Thanks to Rachel Gray for sending the link to this Politico report: Trump's top health official traded tobacco stock while leading anti-smoking efforts. Excerpt:
The Trump administration’s top public health official bought shares in a tobacco company one month into her leadership of the agency charged with reducing tobacco use — the leading cause of preventable disease and death and an issue she had long championed.
The stock was one of about a dozen new investments that Brenda Fitzgerald, director of the CDC, made after she took over the agency’s top job, according to documents obtained by POLITICO. Fitzgerald has since come under congressional scrutiny for slow walking divestment from older holdings that government officials said posed potential conflicts of interest.

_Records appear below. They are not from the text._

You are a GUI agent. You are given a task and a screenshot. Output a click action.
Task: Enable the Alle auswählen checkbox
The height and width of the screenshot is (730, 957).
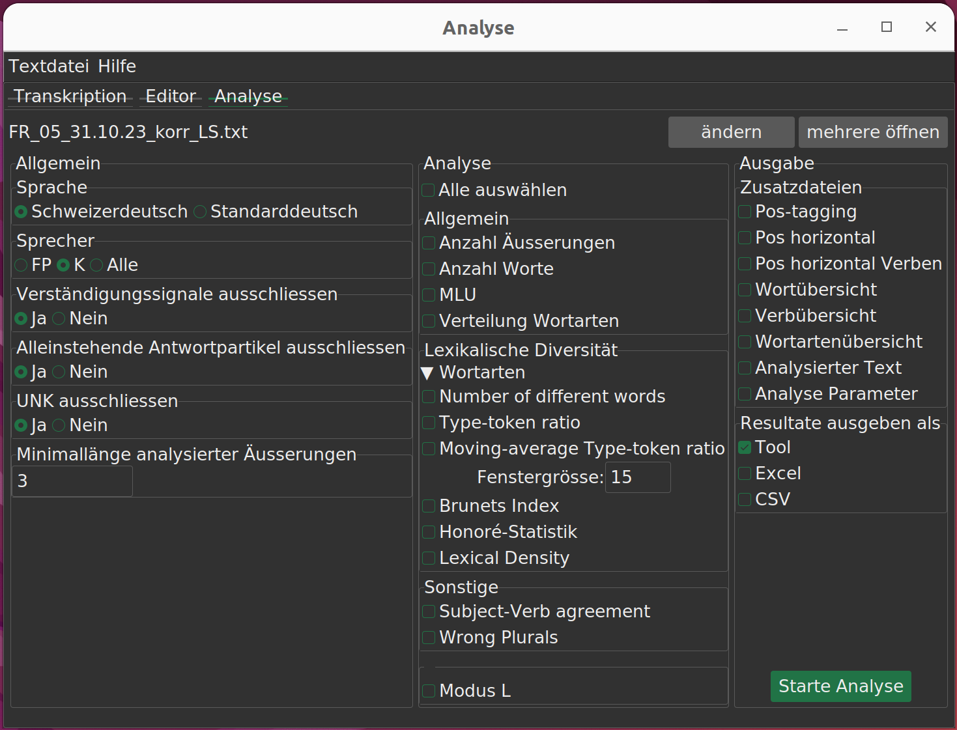pos(429,190)
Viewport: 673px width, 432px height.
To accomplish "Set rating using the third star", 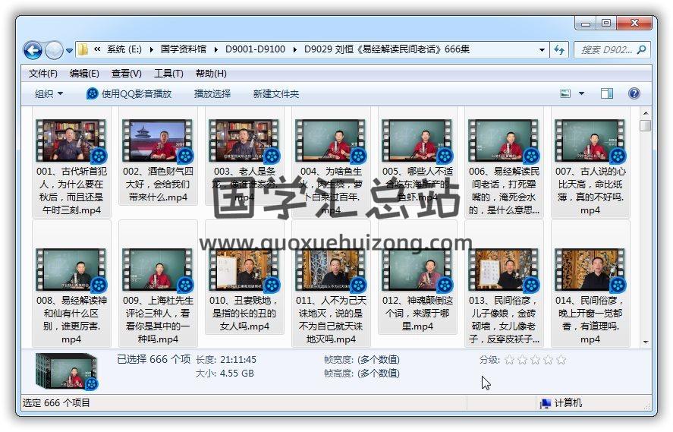I will tap(535, 360).
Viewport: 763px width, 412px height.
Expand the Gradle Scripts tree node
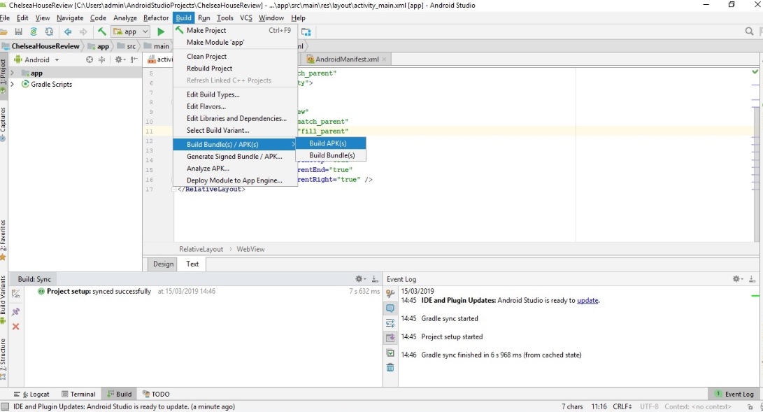[13, 84]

Buying shares of tobacco companies raises even more flags than Fitzgerald’s trading in drug and food companies because it stands in such stark contrast to CDC’s mission to persuade smokers to quit and keep children from becoming addicted. Critics say her trading behavior broke with ethical norms for public health officials and was, at best, sloppy. At worst, they say, it was legally problematic if she didn't recuse herself from government activities that could have affected her investments.
“You don’t buy tobacco stocks when you are the head of the CDC. It’s ridiculous, it gives a terrible appearance,” said Richard Painter, who served as George W. Bush’s chief ethics lawyer from 2005 to 2007. He described the move as “tone deaf,” given CDC’s role in leading anti-smoking efforts.
Even if Fitzgerald, a medical doctor, and former Georgia Department of Public Health commissioner, met all of the legal requirements, “it stinks to high heaven,” Painter said.
An HHS spokesman confirmed "the potentially conflicting" stock purchases, saying they were handled by her financial manager and that she subsequently sold them.
“Like all presidential personnel, Dr. Fitzgerald’s financial holdings were reviewed by the HHS Ethics Office, and she was instructed to divest of certain holdings that may pose a conflict of interest. During the divestiture process, her financial account manager purchased some potentially conflicting stock holdings. These additional purchases did not change the scope of Dr. Fitzgerald’s recusal obligations, and Dr. Fitzgerald has since also divested of these newly acquired potentially conflicting publicly traded stock holdings.”
After assuming the CDC leadership on July 7, Fitzgerald bought tens of thousands of dollars in new stock holdings in at least a dozen companies later that month as well as in August and September, according to records obtained under the Stock Act which requires disclosures of transactions over $1,000. Purchases included between $1,001 and $15,000 of Japan Tobacco, one of the largest such companies in the world, which sells four tobacco brands in the U.S. through a subsidiary.
The purchases also include between $1,001 and $15,000 each in Merck & Co, Bayer and health insurance company Humana, as well as between $15,001 and $50,000 in US Food Holding Co., according to financial disclosure documents.
On Aug. 9, one day after purchasing stock in global giant Japan Tobacco, she toured the CDC’s Tobacco Laboratory, which researches how the chemicals in tobacco harm human health, according to financial forms obtained from HHS’ Office of Government Ethics and calendars obtained through a Freedom of Information Act request.
The records confirm that Fitzgerald sold the shares of tobacco on Oct. 26 and all of her stock holdings above $1,000 by Nov. 21, more than four months after she became CDC director.